## Start Data section

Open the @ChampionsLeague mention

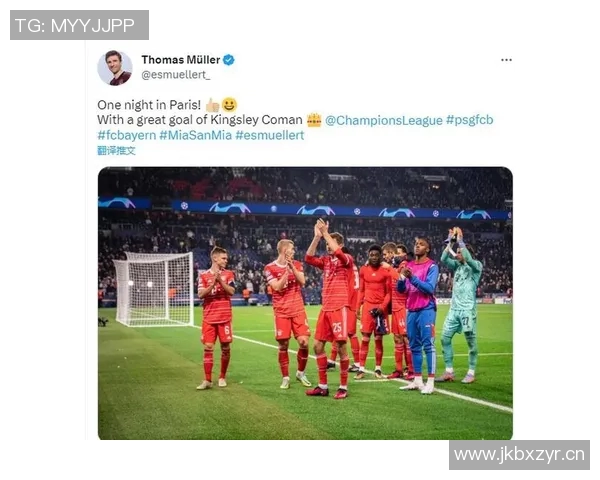(x=384, y=120)
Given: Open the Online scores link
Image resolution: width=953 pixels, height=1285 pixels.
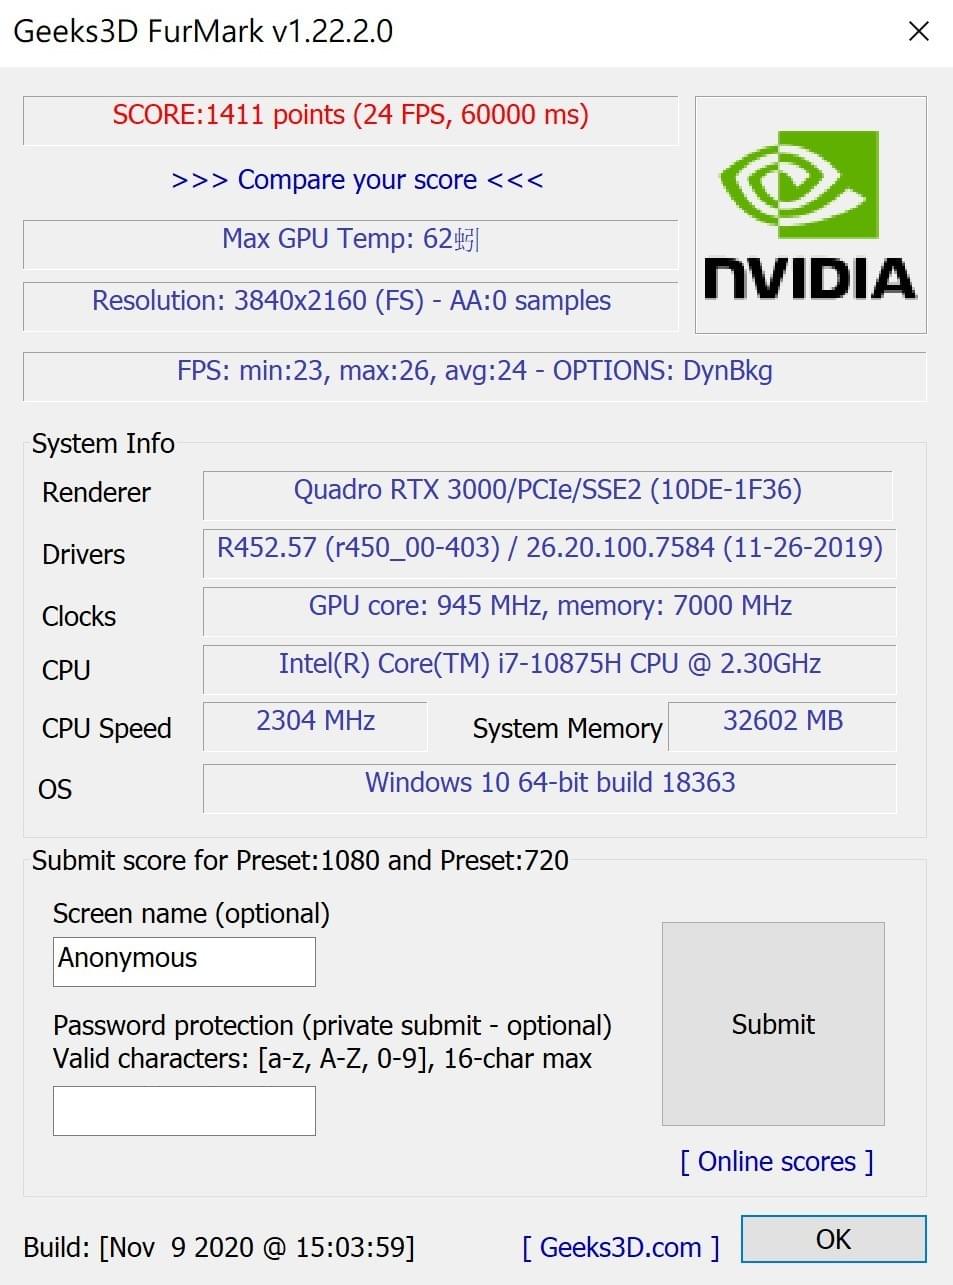Looking at the screenshot, I should [x=777, y=1162].
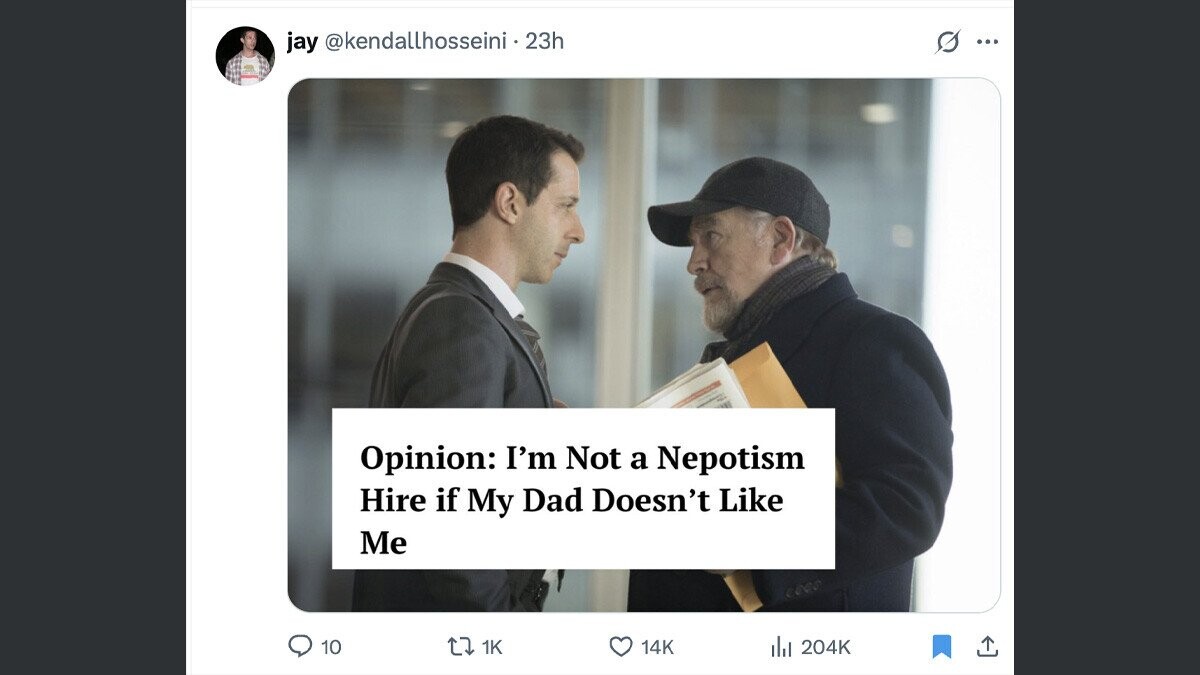Open the share post upload icon

987,647
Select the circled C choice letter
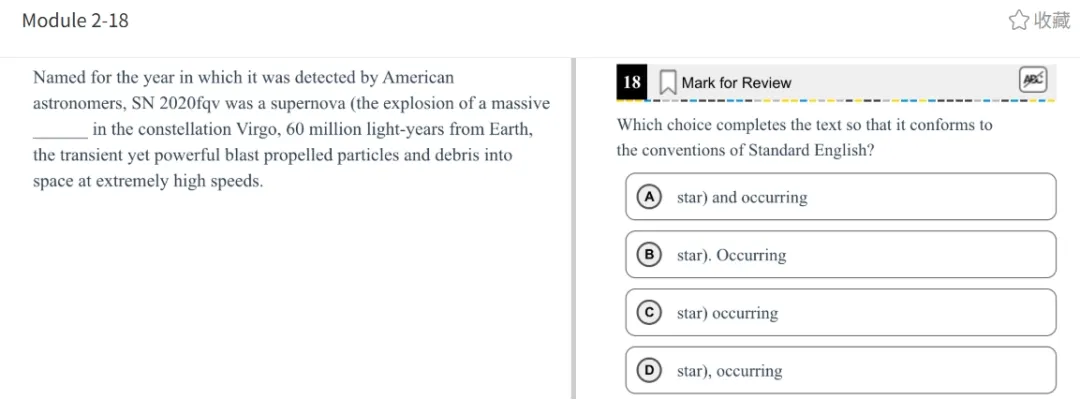Viewport: 1080px width, 414px height. tap(648, 313)
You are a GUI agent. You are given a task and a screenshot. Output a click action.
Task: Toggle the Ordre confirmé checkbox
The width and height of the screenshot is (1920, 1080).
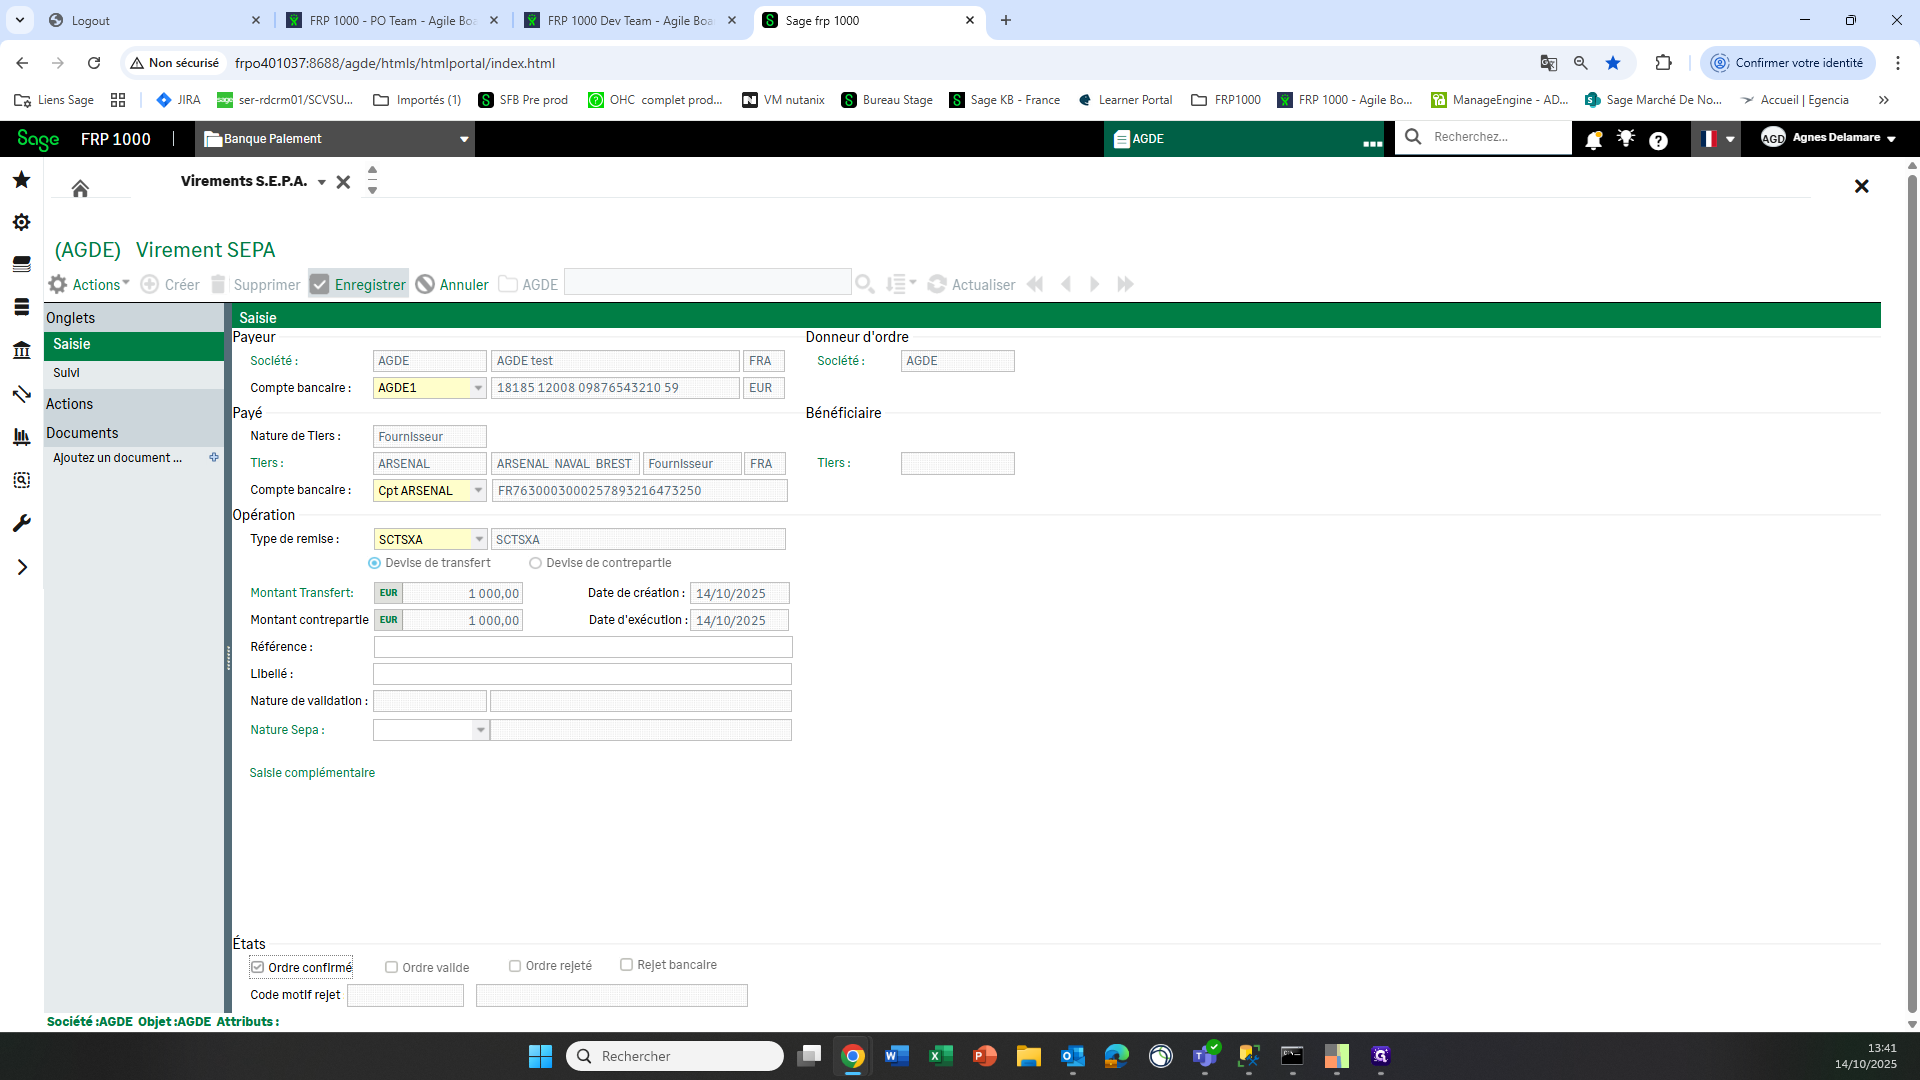click(x=258, y=967)
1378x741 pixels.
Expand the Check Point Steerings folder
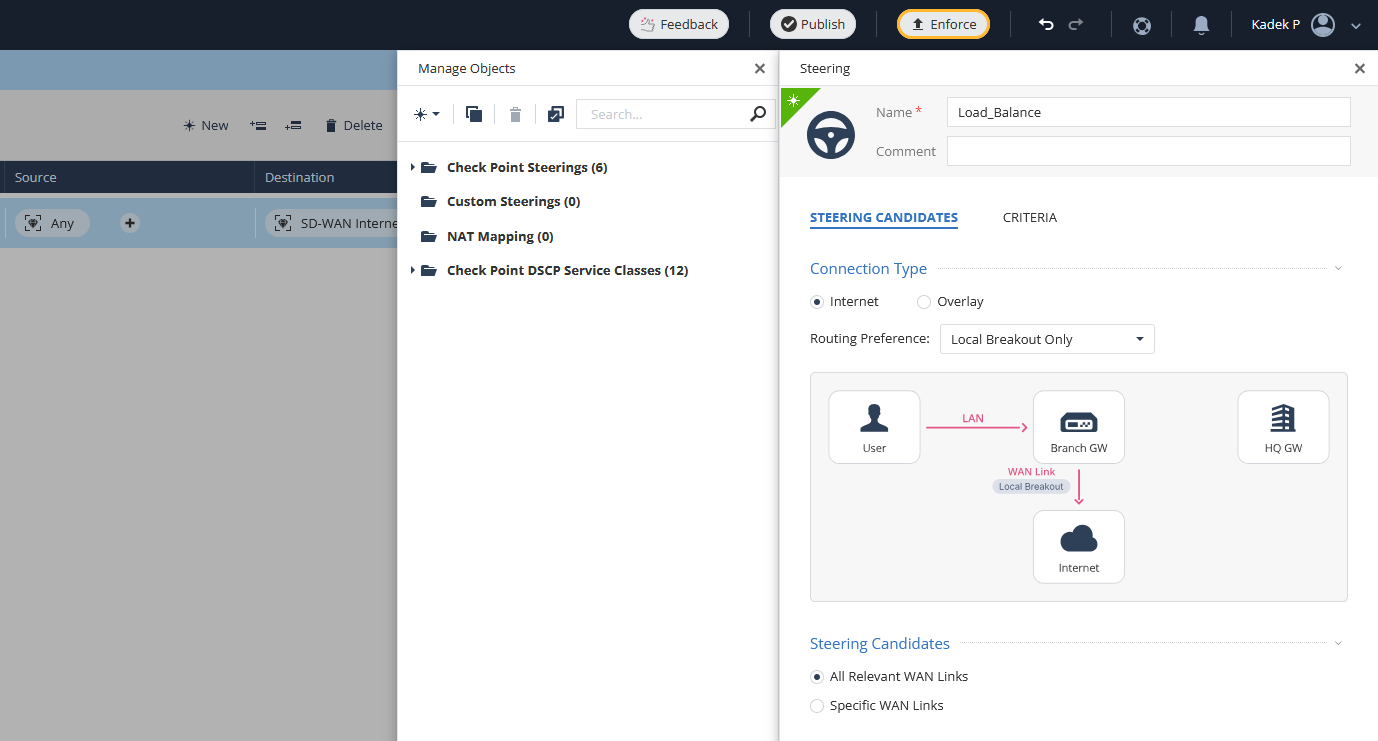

## End Data section

Your instructions:
Can you reproduce the items word for word, from their very first line through the line containing "Viewport: 1080px width, 414px", including both ends and leaving out the pictures?

Solution to this task:
Open the @ChampionsLeague mention

(x=384, y=120)
Given: Open the Online scores link
Image resolution: width=953 pixels, height=1285 pixels.
Looking at the screenshot, I should [x=777, y=1162].
Open the share post upload icon

987,647
Select the circled C choice letter
Viewport: 1080px width, 414px height. tap(648, 313)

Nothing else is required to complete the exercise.